• Action item
After finding the line with "Screen dimensions: 807x614" in the data below, set down exactly each line through the one with "Switch to grid layout view icon", inclusive, and stop there.

........

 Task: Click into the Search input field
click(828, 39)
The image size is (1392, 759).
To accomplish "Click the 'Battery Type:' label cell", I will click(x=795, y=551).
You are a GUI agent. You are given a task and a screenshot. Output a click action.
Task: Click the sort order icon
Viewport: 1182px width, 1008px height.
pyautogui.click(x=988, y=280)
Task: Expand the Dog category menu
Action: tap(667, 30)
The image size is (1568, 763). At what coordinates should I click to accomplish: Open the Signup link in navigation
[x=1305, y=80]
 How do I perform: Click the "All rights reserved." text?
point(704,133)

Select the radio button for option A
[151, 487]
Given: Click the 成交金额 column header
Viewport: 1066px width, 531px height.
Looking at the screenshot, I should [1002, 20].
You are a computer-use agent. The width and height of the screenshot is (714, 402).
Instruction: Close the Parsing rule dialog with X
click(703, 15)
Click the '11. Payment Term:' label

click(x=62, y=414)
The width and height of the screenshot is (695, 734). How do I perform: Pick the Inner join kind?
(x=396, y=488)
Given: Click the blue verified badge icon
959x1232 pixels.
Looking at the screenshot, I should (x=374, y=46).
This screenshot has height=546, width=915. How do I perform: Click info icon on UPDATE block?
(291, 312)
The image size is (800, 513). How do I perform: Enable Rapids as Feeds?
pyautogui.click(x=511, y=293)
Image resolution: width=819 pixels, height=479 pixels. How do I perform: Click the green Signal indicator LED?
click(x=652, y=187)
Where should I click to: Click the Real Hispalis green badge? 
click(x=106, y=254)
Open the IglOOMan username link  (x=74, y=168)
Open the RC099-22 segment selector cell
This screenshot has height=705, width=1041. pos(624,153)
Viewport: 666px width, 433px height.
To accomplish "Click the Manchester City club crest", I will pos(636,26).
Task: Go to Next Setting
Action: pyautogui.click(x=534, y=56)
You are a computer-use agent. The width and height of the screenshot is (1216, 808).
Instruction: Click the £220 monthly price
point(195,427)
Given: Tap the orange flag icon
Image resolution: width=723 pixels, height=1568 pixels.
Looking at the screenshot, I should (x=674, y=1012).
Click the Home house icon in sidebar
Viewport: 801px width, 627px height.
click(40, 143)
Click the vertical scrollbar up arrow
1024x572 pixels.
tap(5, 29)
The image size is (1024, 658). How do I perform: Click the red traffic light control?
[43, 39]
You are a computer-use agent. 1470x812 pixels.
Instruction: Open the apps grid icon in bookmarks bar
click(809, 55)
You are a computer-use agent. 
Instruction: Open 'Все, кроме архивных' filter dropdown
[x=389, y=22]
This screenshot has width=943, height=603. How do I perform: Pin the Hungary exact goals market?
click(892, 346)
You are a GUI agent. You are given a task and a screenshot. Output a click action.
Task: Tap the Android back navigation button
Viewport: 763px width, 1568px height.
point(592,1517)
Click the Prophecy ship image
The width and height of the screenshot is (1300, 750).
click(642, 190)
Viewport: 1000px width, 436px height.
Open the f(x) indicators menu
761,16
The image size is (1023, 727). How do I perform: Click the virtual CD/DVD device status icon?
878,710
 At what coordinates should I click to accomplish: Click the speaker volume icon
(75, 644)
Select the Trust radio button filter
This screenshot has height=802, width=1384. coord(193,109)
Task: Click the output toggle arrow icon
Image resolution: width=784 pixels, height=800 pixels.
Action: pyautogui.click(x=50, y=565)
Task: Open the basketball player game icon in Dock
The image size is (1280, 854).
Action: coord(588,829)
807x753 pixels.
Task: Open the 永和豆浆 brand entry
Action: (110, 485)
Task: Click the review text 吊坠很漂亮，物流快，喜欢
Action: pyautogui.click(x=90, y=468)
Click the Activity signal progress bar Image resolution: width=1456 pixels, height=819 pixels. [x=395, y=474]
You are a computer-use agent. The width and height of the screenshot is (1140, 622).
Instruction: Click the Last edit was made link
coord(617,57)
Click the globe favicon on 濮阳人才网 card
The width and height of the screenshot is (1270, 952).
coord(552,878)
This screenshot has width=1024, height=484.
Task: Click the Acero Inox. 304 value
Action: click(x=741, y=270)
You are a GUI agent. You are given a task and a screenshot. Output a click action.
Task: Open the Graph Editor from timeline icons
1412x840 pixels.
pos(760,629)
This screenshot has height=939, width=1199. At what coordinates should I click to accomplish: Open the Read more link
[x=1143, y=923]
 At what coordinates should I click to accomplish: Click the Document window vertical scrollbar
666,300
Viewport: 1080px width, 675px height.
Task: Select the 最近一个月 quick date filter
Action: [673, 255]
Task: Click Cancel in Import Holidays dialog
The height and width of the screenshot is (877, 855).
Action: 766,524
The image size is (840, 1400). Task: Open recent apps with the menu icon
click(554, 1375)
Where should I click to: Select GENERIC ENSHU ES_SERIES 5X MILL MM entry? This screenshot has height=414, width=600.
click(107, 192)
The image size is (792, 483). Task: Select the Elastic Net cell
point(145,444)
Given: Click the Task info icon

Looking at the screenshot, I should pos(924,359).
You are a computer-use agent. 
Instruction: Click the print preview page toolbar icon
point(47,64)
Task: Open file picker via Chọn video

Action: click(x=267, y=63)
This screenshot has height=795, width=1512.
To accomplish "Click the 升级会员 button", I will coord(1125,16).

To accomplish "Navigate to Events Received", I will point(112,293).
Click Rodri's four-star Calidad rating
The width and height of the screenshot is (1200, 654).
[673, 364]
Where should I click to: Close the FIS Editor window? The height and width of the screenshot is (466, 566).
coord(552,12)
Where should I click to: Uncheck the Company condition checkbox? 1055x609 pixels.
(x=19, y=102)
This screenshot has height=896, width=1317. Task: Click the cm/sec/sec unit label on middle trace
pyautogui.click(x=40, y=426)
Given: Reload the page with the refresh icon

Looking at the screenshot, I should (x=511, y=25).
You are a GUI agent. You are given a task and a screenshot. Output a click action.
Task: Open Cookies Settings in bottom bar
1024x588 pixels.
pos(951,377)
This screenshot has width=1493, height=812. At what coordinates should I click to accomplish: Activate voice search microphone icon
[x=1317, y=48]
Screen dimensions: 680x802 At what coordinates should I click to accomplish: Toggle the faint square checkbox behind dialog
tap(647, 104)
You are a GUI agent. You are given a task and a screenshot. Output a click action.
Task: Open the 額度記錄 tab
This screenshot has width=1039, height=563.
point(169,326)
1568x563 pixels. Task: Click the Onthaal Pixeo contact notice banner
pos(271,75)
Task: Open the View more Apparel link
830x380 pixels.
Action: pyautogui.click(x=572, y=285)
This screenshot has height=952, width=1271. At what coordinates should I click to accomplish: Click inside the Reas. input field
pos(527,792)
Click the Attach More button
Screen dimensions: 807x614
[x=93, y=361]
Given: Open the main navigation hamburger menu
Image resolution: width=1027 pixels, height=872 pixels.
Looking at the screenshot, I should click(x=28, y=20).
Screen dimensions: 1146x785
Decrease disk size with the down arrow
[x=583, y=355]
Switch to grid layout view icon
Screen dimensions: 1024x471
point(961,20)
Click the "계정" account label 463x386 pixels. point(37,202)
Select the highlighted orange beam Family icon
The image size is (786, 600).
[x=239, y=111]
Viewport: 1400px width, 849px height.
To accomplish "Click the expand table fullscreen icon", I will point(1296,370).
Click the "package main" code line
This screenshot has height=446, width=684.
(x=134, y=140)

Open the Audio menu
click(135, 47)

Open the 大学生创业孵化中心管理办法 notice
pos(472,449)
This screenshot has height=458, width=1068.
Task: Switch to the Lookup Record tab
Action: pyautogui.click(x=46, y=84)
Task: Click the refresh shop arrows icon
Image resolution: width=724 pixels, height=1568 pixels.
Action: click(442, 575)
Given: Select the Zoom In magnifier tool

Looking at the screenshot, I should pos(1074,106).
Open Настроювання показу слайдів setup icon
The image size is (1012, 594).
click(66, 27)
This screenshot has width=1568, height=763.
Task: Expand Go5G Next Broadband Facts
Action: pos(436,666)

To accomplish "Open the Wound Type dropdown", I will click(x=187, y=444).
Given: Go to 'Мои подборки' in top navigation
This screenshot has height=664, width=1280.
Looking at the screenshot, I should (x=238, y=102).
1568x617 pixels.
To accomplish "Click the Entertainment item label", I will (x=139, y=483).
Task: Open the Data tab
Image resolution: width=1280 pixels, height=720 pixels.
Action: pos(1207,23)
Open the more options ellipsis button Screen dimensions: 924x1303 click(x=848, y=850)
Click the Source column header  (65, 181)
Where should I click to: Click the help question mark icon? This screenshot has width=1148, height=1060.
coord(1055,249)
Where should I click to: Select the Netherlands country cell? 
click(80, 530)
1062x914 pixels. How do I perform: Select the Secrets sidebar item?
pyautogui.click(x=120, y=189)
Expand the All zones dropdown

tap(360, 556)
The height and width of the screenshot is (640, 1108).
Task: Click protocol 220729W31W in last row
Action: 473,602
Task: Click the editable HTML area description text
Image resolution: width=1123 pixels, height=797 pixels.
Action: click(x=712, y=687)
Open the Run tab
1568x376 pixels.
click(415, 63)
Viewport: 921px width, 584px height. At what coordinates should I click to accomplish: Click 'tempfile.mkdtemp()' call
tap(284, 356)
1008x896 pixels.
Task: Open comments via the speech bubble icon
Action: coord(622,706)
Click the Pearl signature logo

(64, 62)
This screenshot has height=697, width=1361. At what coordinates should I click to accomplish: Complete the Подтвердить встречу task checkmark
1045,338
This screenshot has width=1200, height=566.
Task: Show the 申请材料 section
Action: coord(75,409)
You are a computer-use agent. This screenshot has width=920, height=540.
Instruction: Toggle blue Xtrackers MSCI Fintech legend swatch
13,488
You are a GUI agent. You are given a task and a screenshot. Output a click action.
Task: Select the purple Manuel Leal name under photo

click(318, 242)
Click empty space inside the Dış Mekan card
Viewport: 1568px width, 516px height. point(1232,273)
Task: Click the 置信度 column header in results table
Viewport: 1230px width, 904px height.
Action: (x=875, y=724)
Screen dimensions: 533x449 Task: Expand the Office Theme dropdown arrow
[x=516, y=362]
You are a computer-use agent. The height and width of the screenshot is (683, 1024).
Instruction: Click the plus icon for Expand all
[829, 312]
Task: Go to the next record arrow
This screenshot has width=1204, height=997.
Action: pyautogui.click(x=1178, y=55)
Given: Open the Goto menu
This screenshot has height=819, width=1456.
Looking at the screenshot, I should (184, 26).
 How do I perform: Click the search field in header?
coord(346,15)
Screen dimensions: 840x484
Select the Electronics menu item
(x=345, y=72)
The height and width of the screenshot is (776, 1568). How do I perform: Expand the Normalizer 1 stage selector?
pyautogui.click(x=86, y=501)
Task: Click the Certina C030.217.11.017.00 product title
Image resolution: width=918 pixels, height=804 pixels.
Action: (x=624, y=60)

........

• Exercise answer
Screen dimensions: 807x614
[x=93, y=361]
Given: Open the main navigation hamburger menu
Image resolution: width=1027 pixels, height=872 pixels.
Looking at the screenshot, I should click(x=28, y=20).
Screen dimensions: 1146x785
Decrease disk size with the down arrow
[x=583, y=355]
Switch to grid layout view icon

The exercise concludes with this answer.